Saved entries:
*** Block opens ***
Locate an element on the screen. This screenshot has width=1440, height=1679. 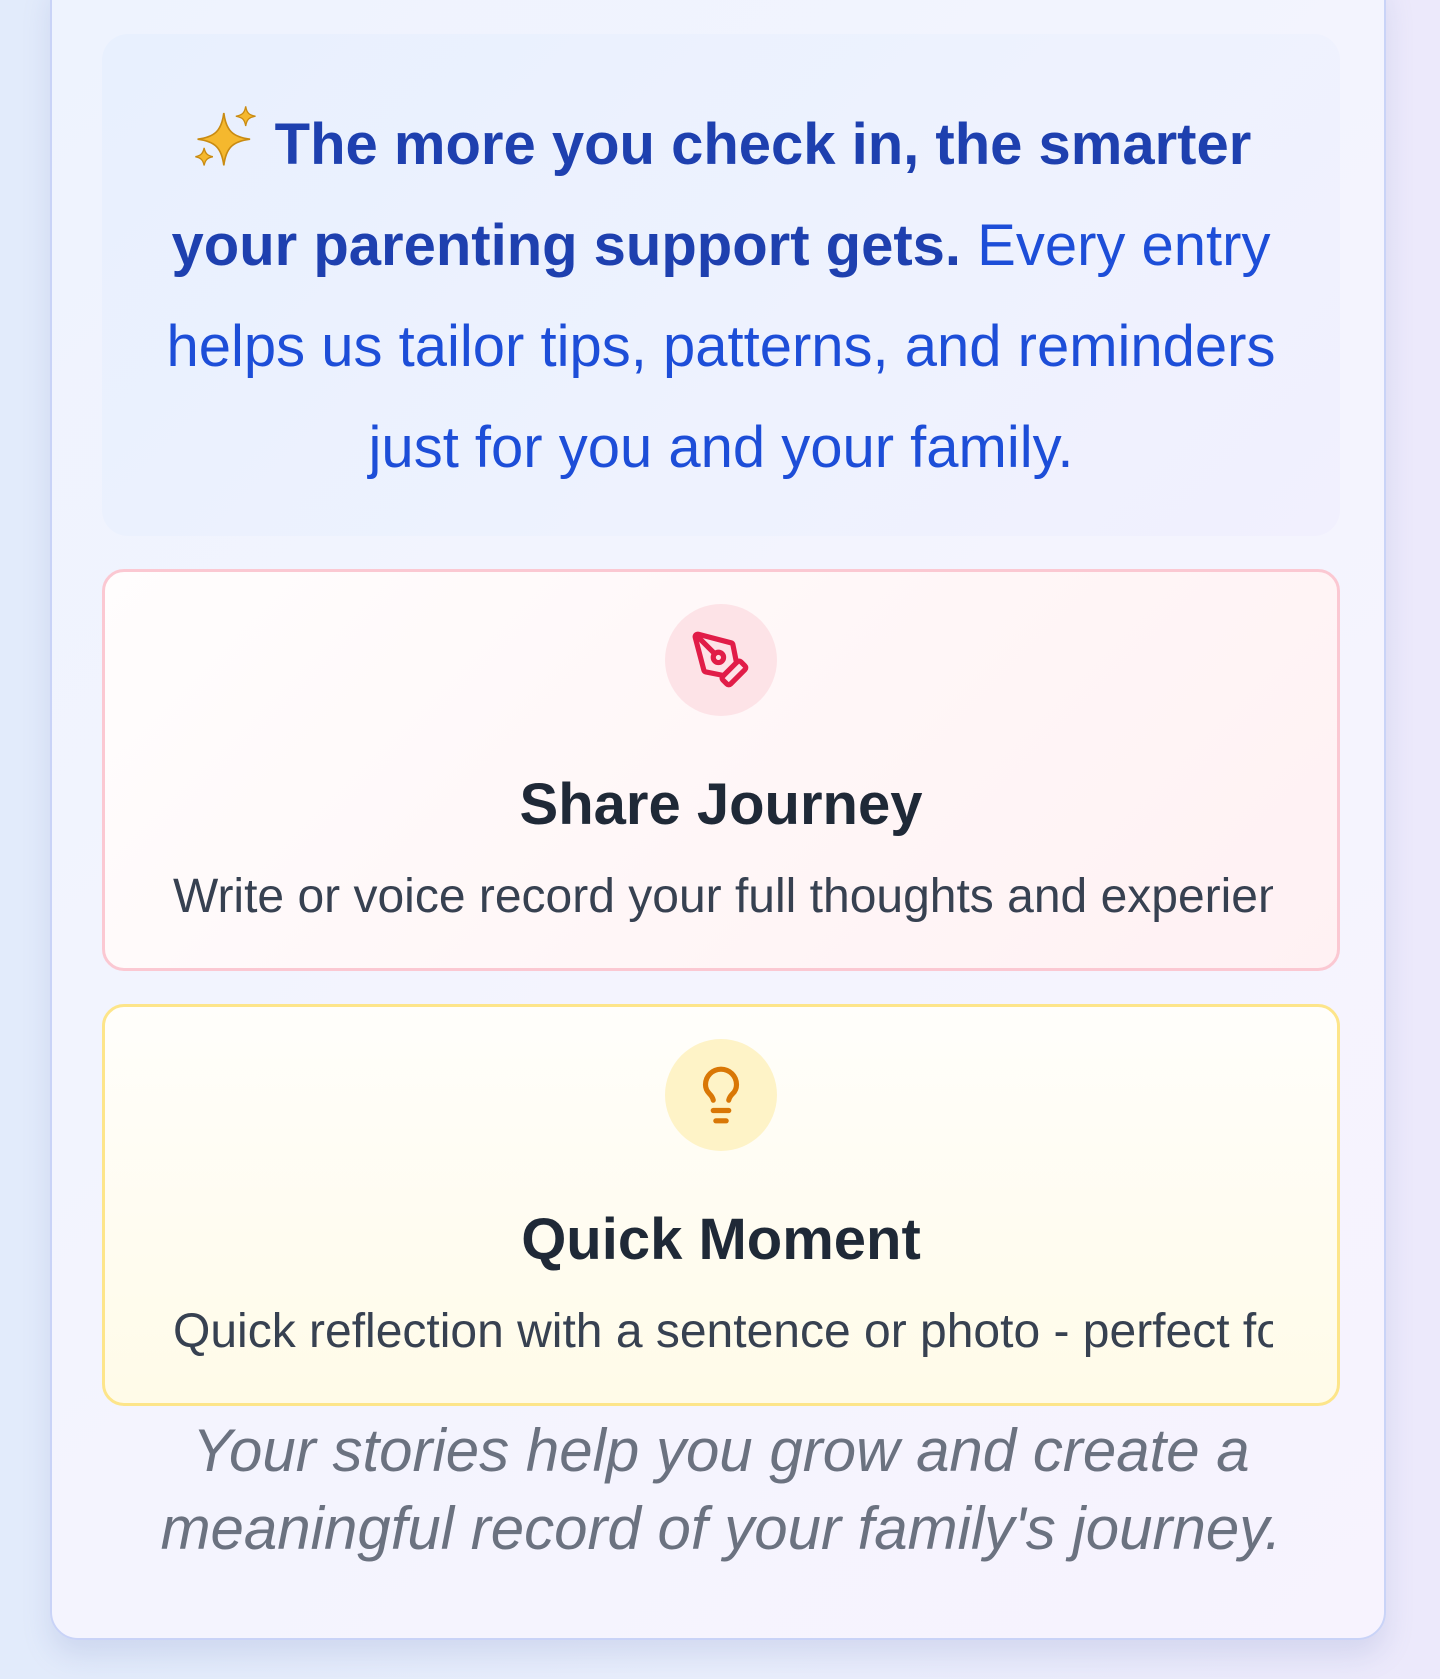
quick-moment-icon-badge is located at coordinates (721, 1095).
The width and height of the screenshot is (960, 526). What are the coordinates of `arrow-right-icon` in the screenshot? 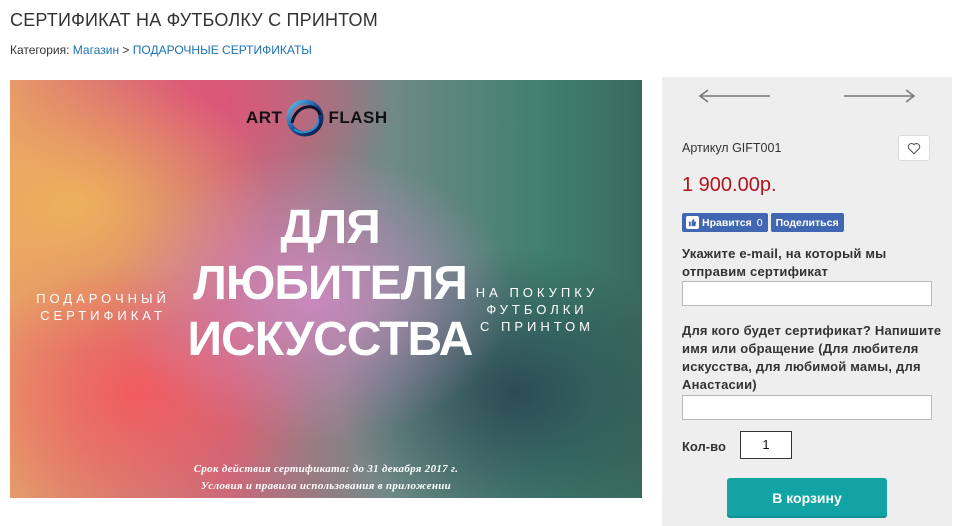 It's located at (879, 96).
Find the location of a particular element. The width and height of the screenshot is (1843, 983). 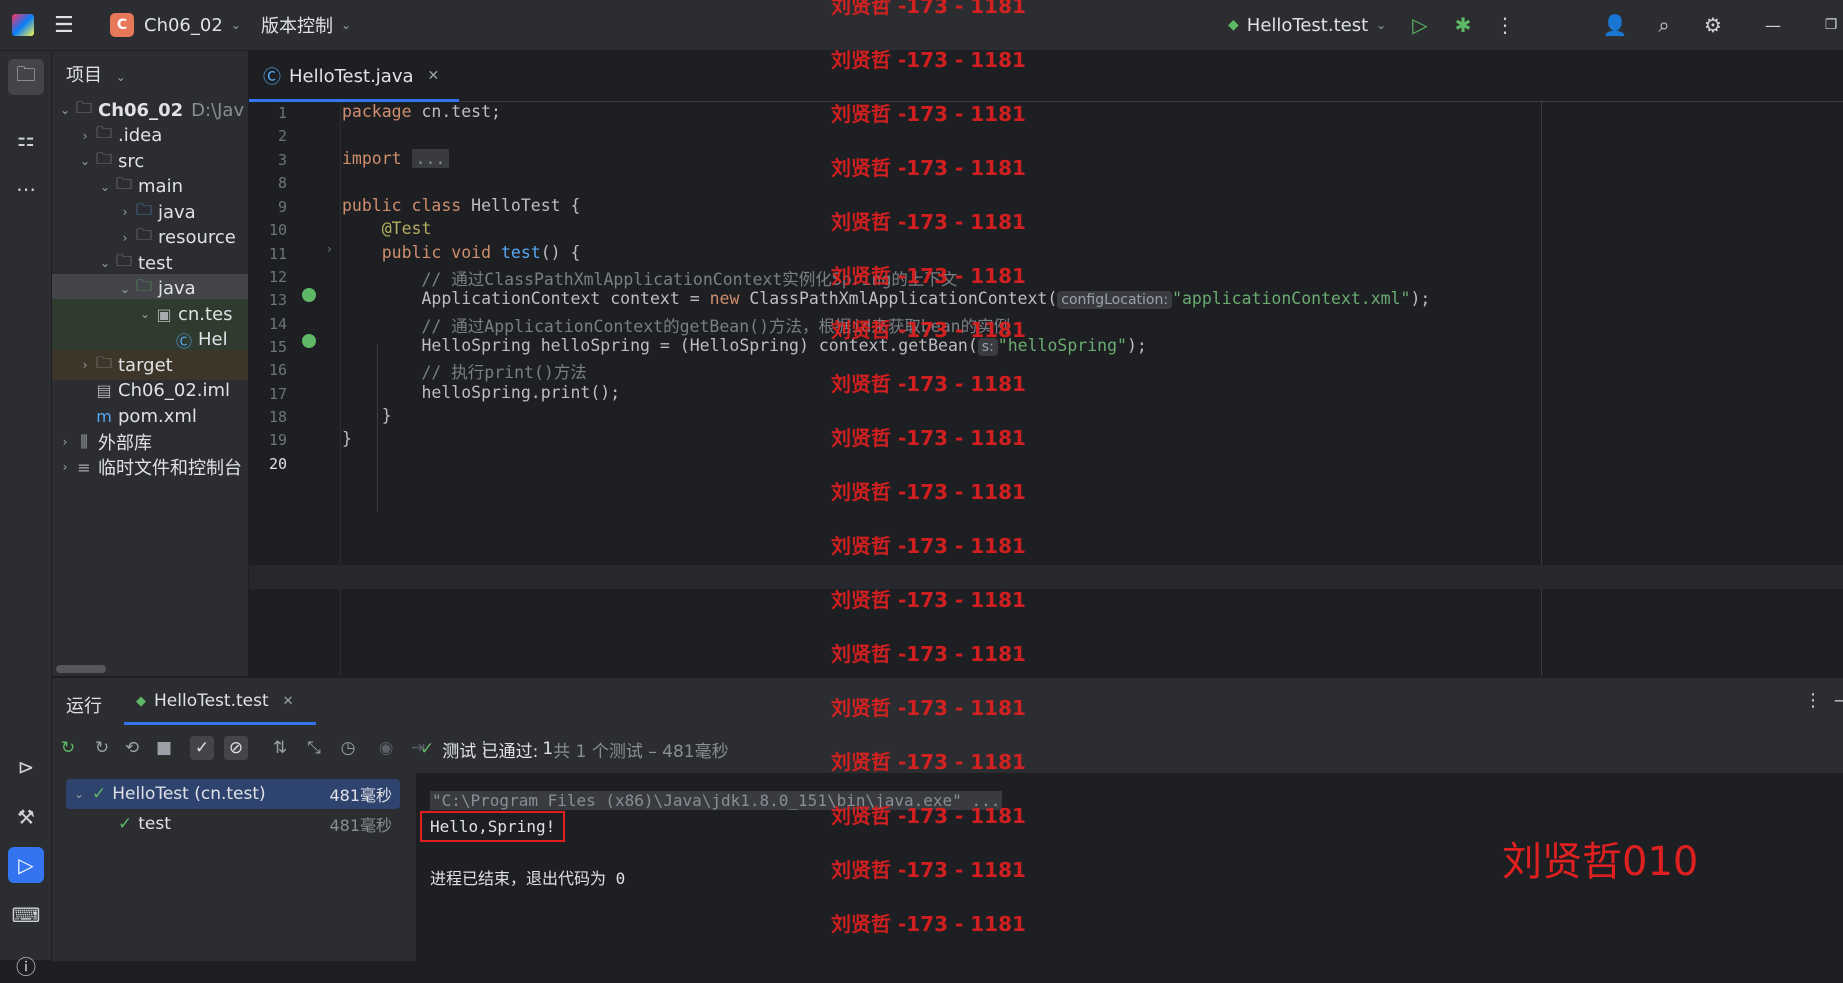

show-passed-icon: ✓ is located at coordinates (202, 748).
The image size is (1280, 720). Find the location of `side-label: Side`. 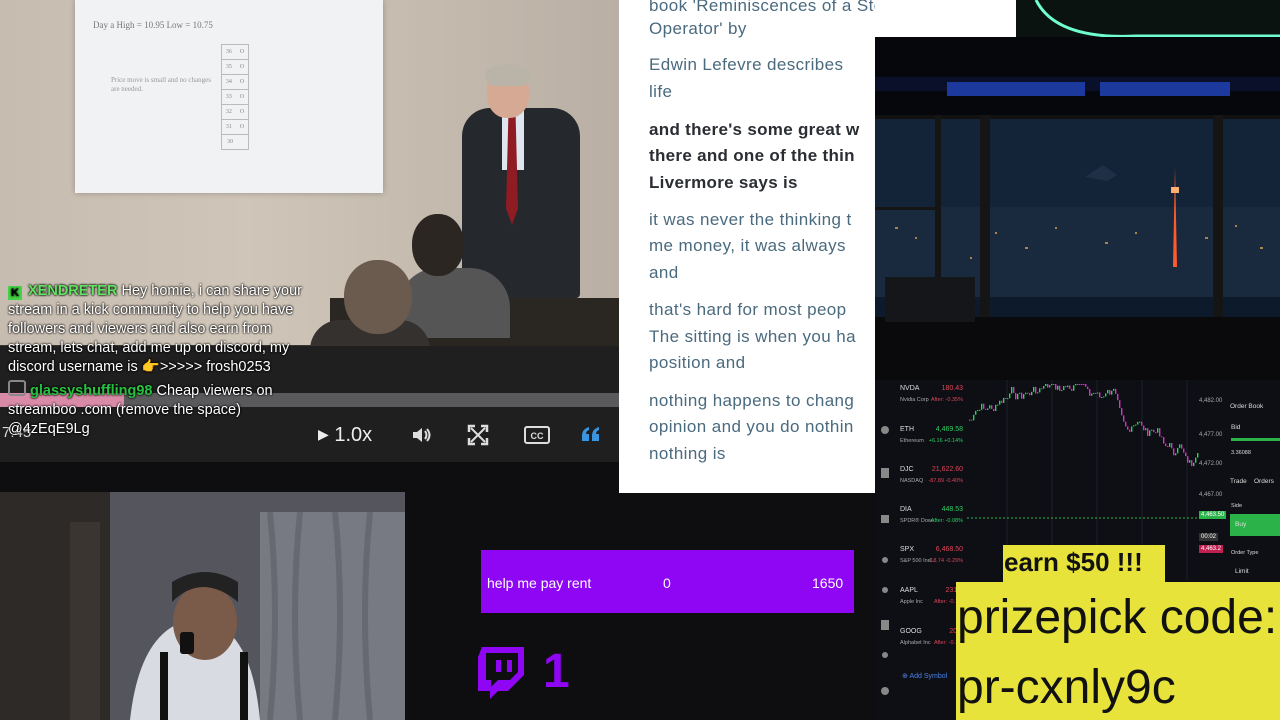

side-label: Side is located at coordinates (1237, 506).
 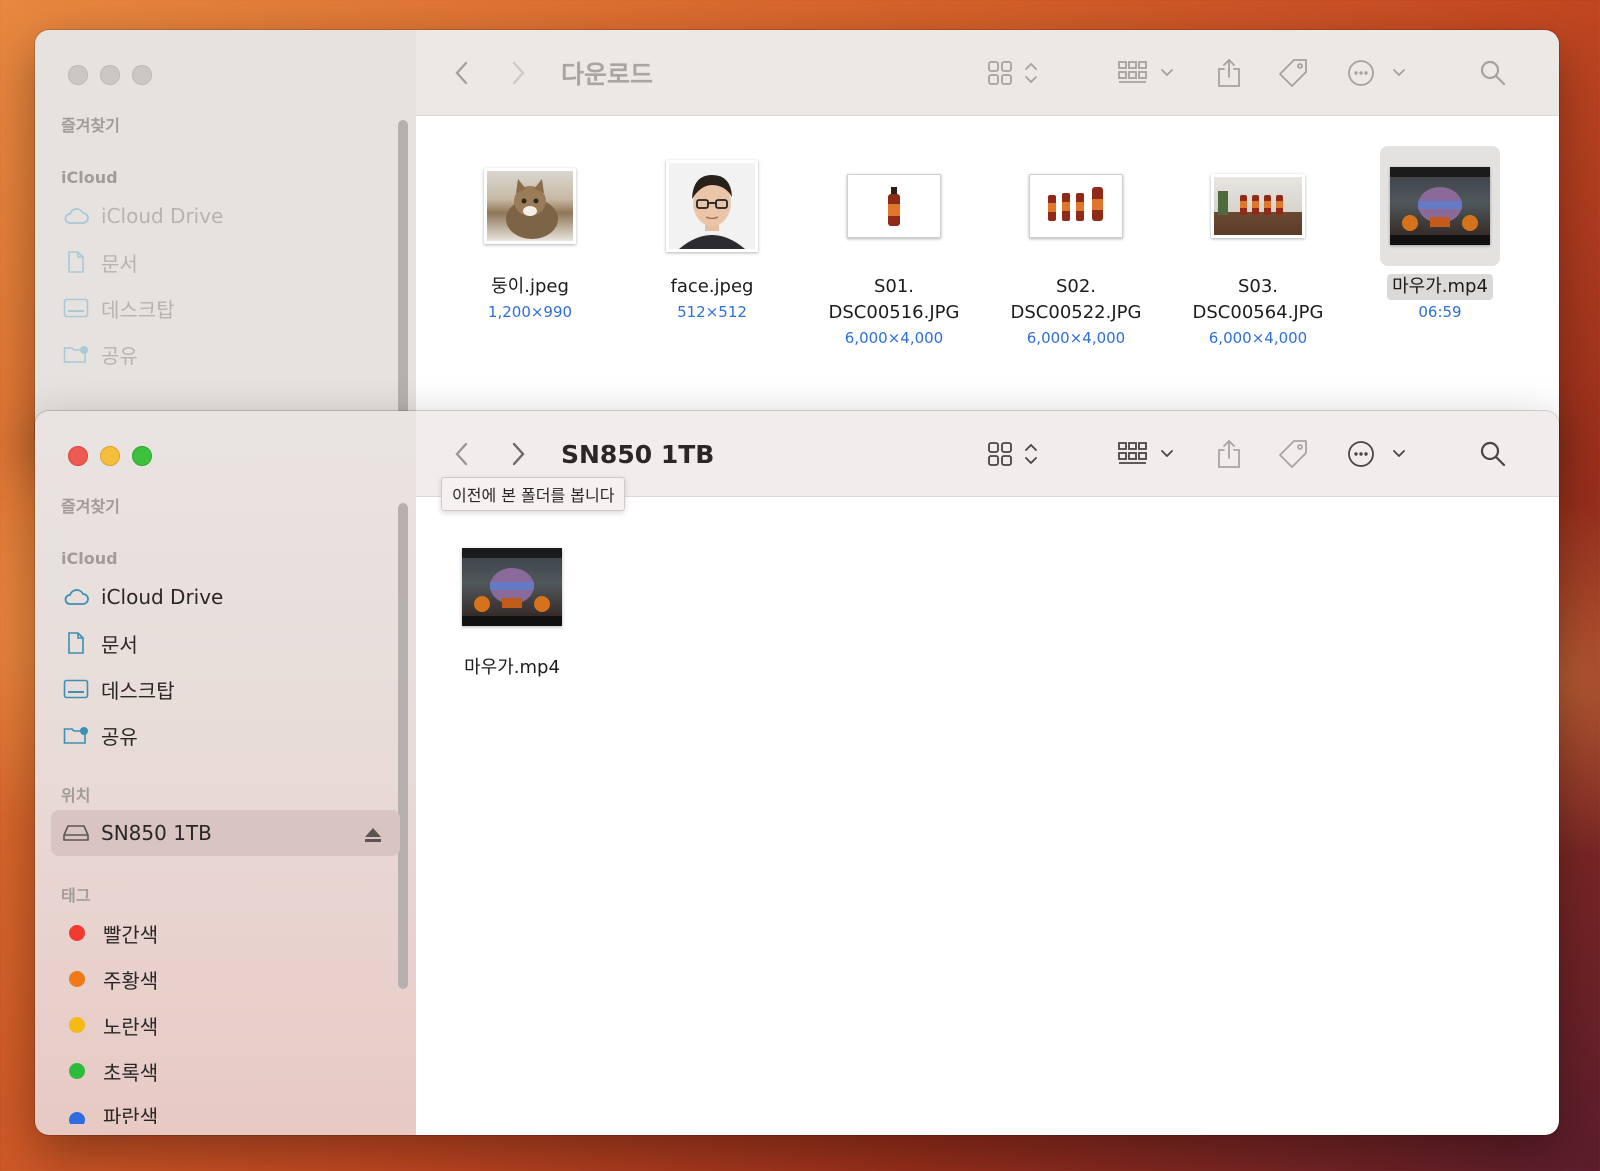 What do you see at coordinates (226, 833) in the screenshot?
I see `sidebar-item-sn850: SN850 1TB` at bounding box center [226, 833].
*** Block closes ***
■ **TASK PROMPT**
Rewrite the entries starting at the line that contains "The image size" and ending at the last line of the entries, replacing "image size" with "screenshot size" and leaving all else unchanged. Leave the pictures out of your answer.

■ **COMPLETED TASK**
The screenshot size is (1280, 720). Find the location of `side-label: Side`. 

side-label: Side is located at coordinates (1237, 506).
  What do you see at coordinates (226, 833) in the screenshot?
I see `sidebar-item-sn850: SN850 1TB` at bounding box center [226, 833].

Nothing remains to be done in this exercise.